De jury van de Woutertje Pieterse Prijs heeft wél een beetje zitten slapen dit jaar. Prima natuurlijk, als je Juwelen van stras Carli Biessels en Martijn van der Linden het mooiste boek van 2009 noemt. Maar de jury hangt er wel een uitzonderlijk onnozel kletsverhaal aan.

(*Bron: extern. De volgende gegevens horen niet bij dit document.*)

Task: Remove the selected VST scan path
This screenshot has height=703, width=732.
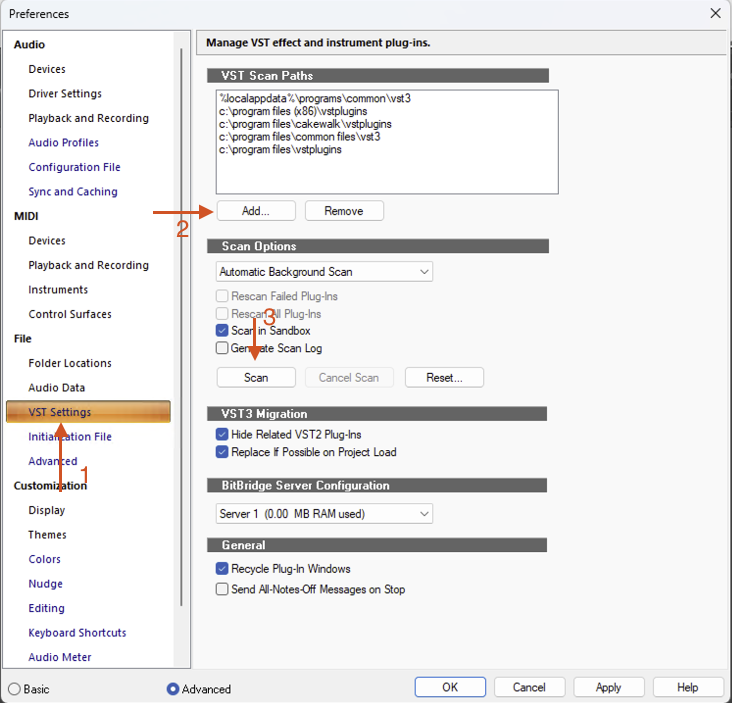Action: coord(344,211)
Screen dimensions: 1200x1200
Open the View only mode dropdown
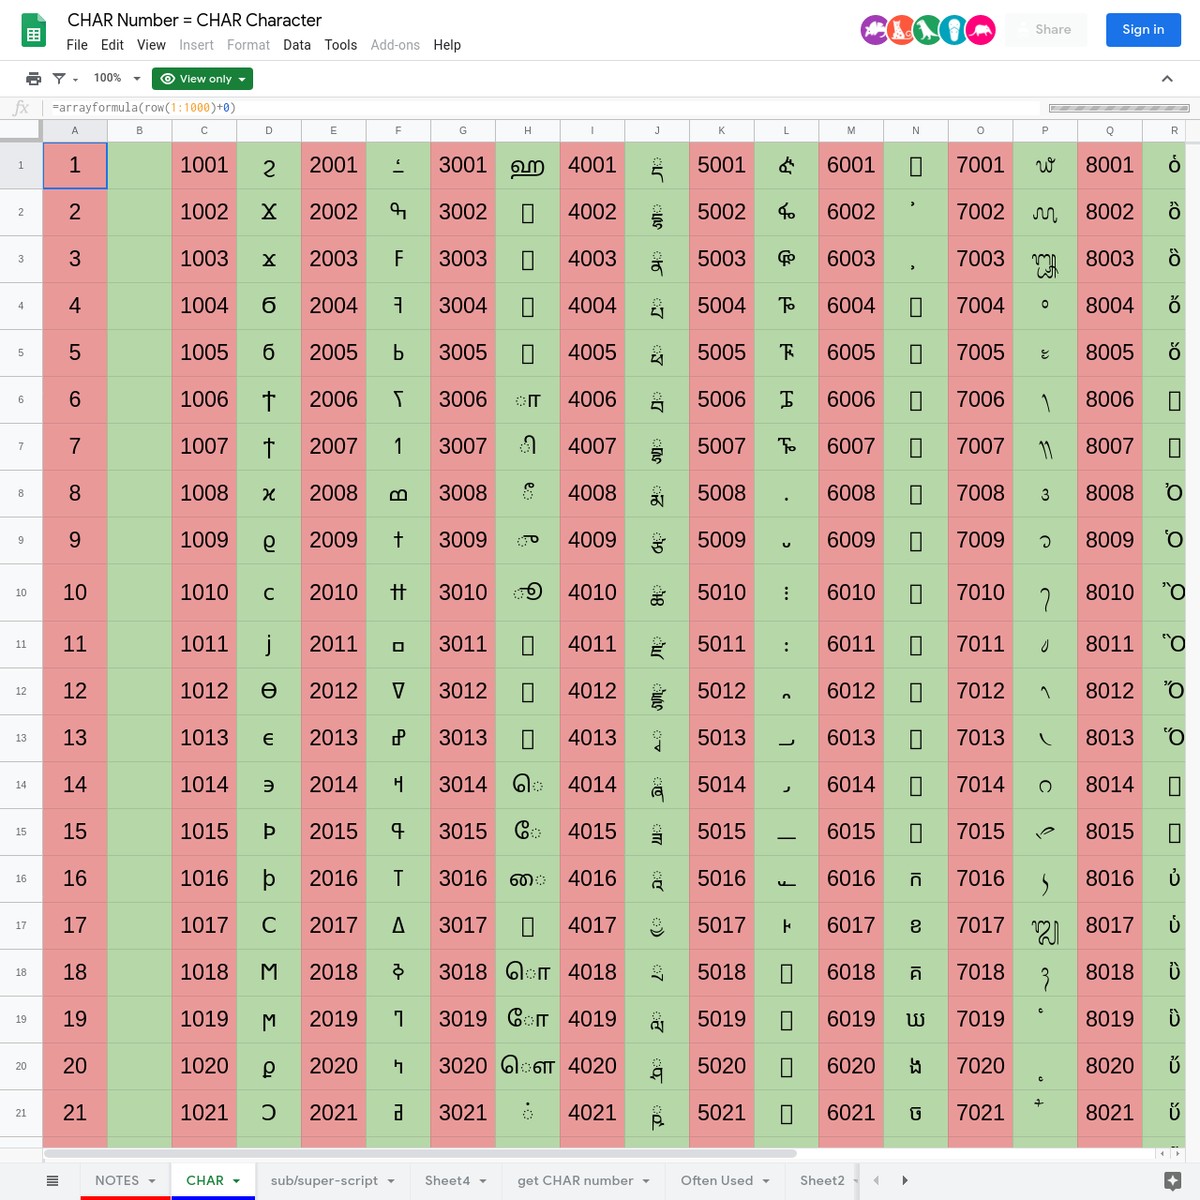[x=202, y=79]
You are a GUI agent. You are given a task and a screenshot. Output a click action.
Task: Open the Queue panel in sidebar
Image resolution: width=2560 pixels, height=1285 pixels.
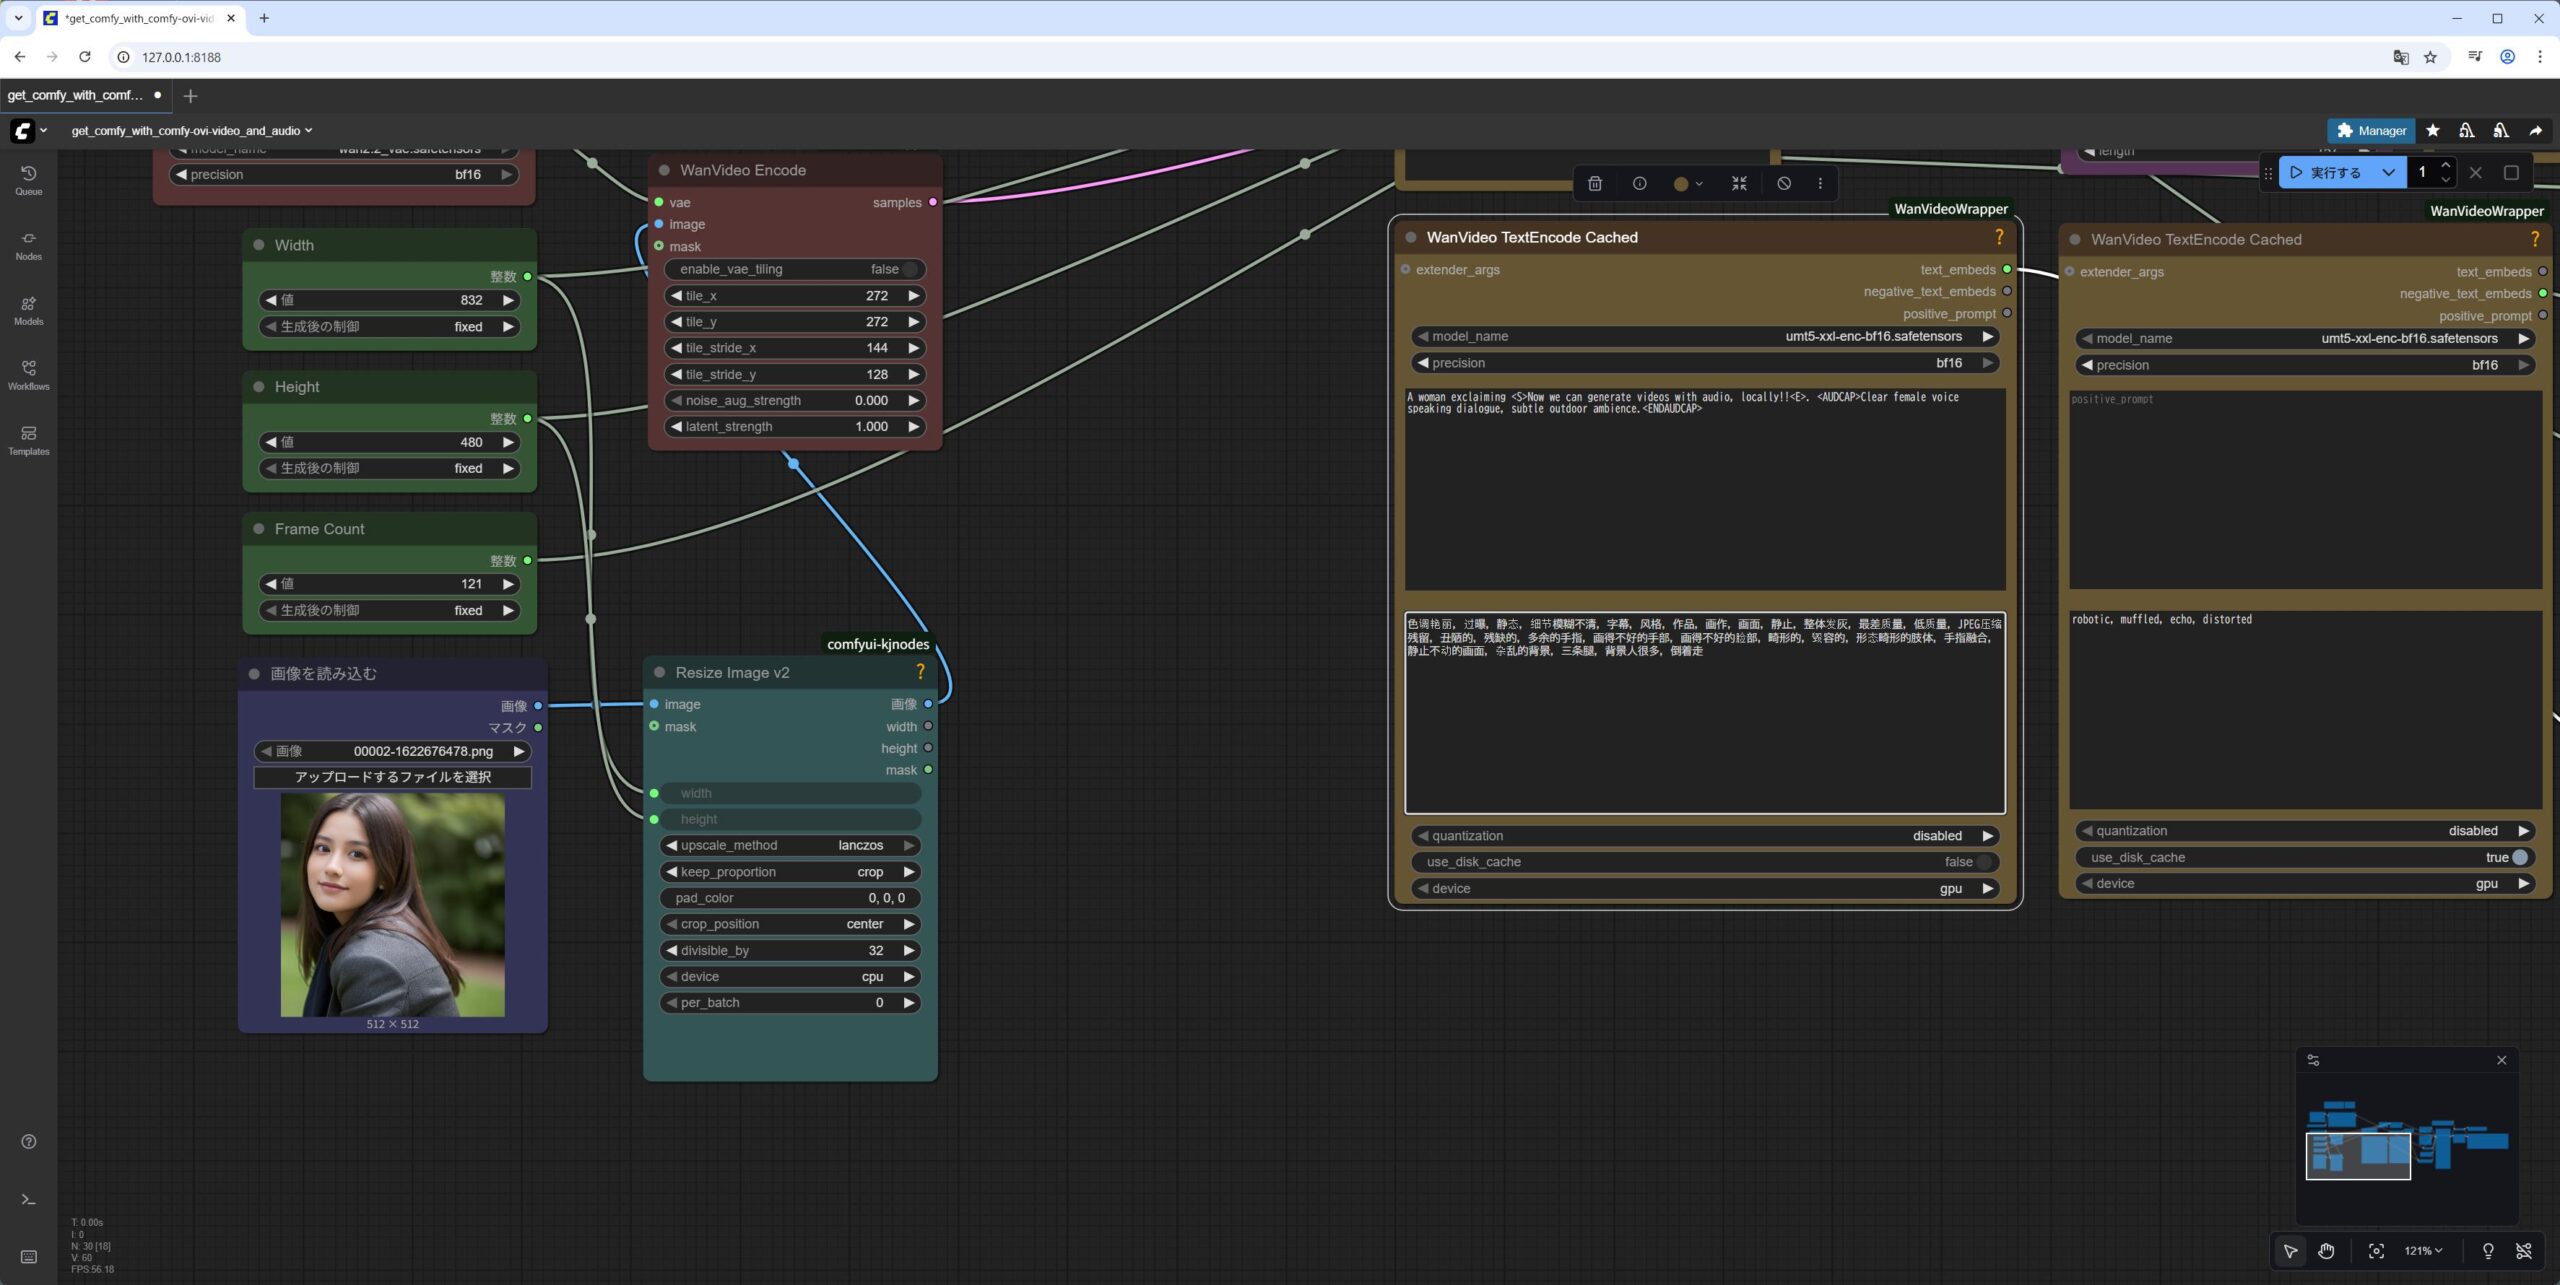point(28,180)
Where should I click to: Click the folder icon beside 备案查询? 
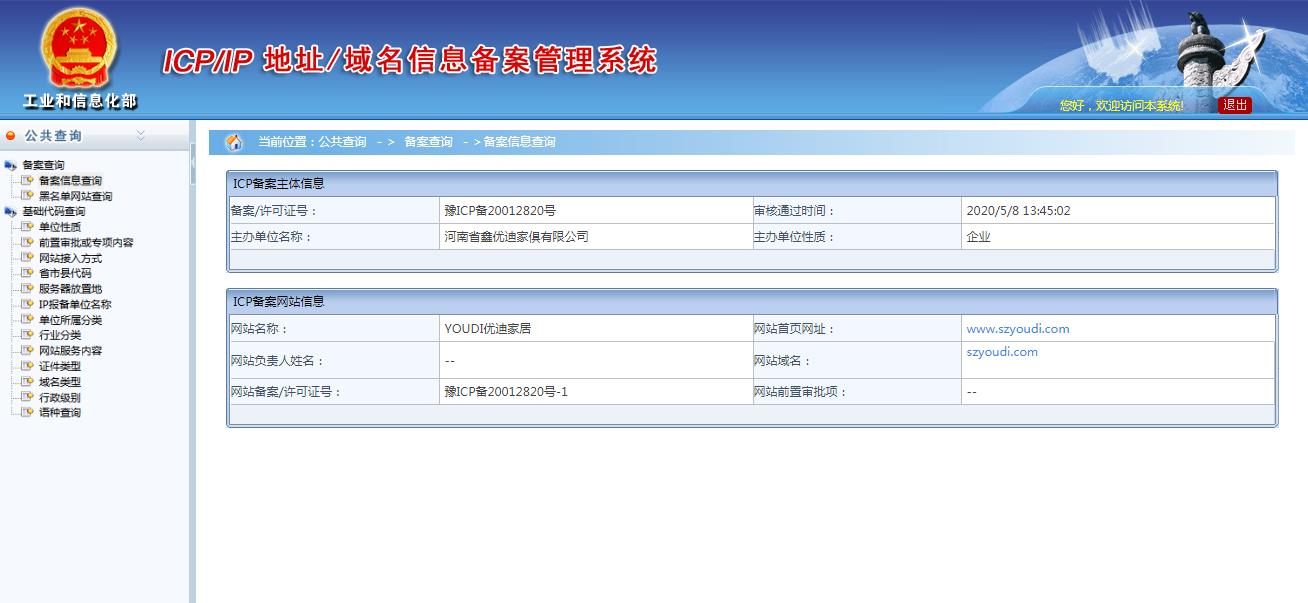[x=10, y=163]
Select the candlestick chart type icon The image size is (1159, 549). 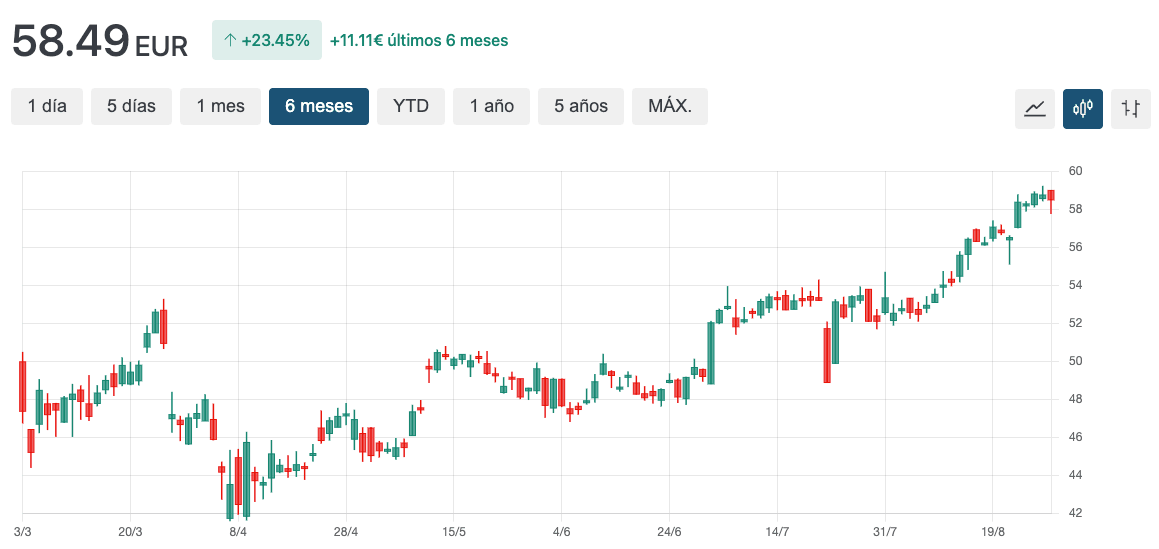point(1083,108)
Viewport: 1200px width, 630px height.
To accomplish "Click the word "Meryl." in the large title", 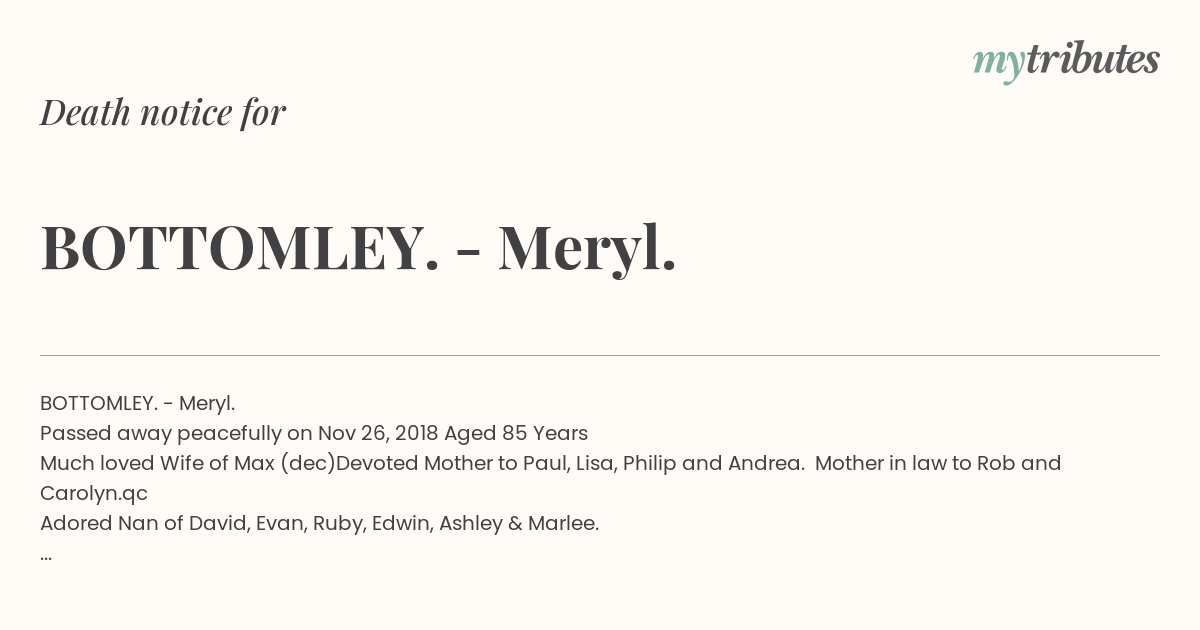I will tap(587, 248).
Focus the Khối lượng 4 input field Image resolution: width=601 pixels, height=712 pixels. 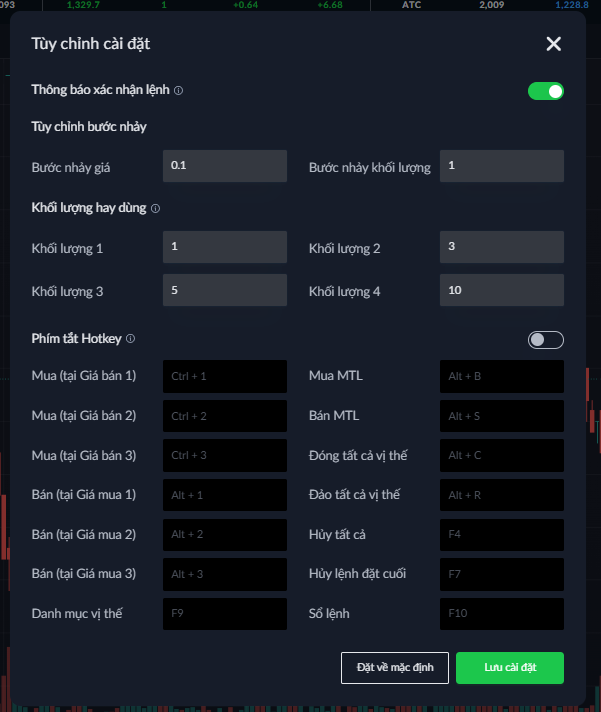click(x=501, y=291)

Als ik het goed begrijp, ziet de redering van het rapport er in grote lijnen als volgt uit:
1. Er is een kloof tussen literaire en populaire boeken. (Dat weten we al twintig jaar, maar fijn dat deze mensen het nu ook weten.)
2. Literaire auteurs moeten meer aandacht hebben voor de actualiteit, zodat hun werk meer 'maatschappelijke urgentie' krijgt.
3. Populaire schrijvers moeten 'de literaire middelen meer en beter benutten', zodat hun werk aan diepgang wint.
4. De jury geeft een aantal voorbeelden van geslaagde literaire kinder- en jeugdboeken van vorig jaar, die volstrekt niet actueel of 'maatschappelijk urgent' zijn. (Bijvoorbeeld Hondeneters van Marita de Sterck.)
5. De jury somt een aantal populaire auteurs op die 'ineens opvallend veel diepgang' tonen. Belangrijke voorbeelden zijn Derk Visser (Landjepik) en Tjibbe Veldkamp (Tiffany Dop). Sinds wanneer zijn dat populaire auteurs? Jury beweert zelfs dat Tiffany Dop door lezers 'gevreten' wordt.
6. Jury laat een ingetogen, sober, literair werkje winnen waar geen kind op zit te wachten en dat ook volstrekt niet 'maatschappelijk urgent' is.
Zou iemand me kunnen uitleggen wat deze jury, voorgezeten door Frank Groothof, in Godsnaam met deze redenering heeft bedoeld?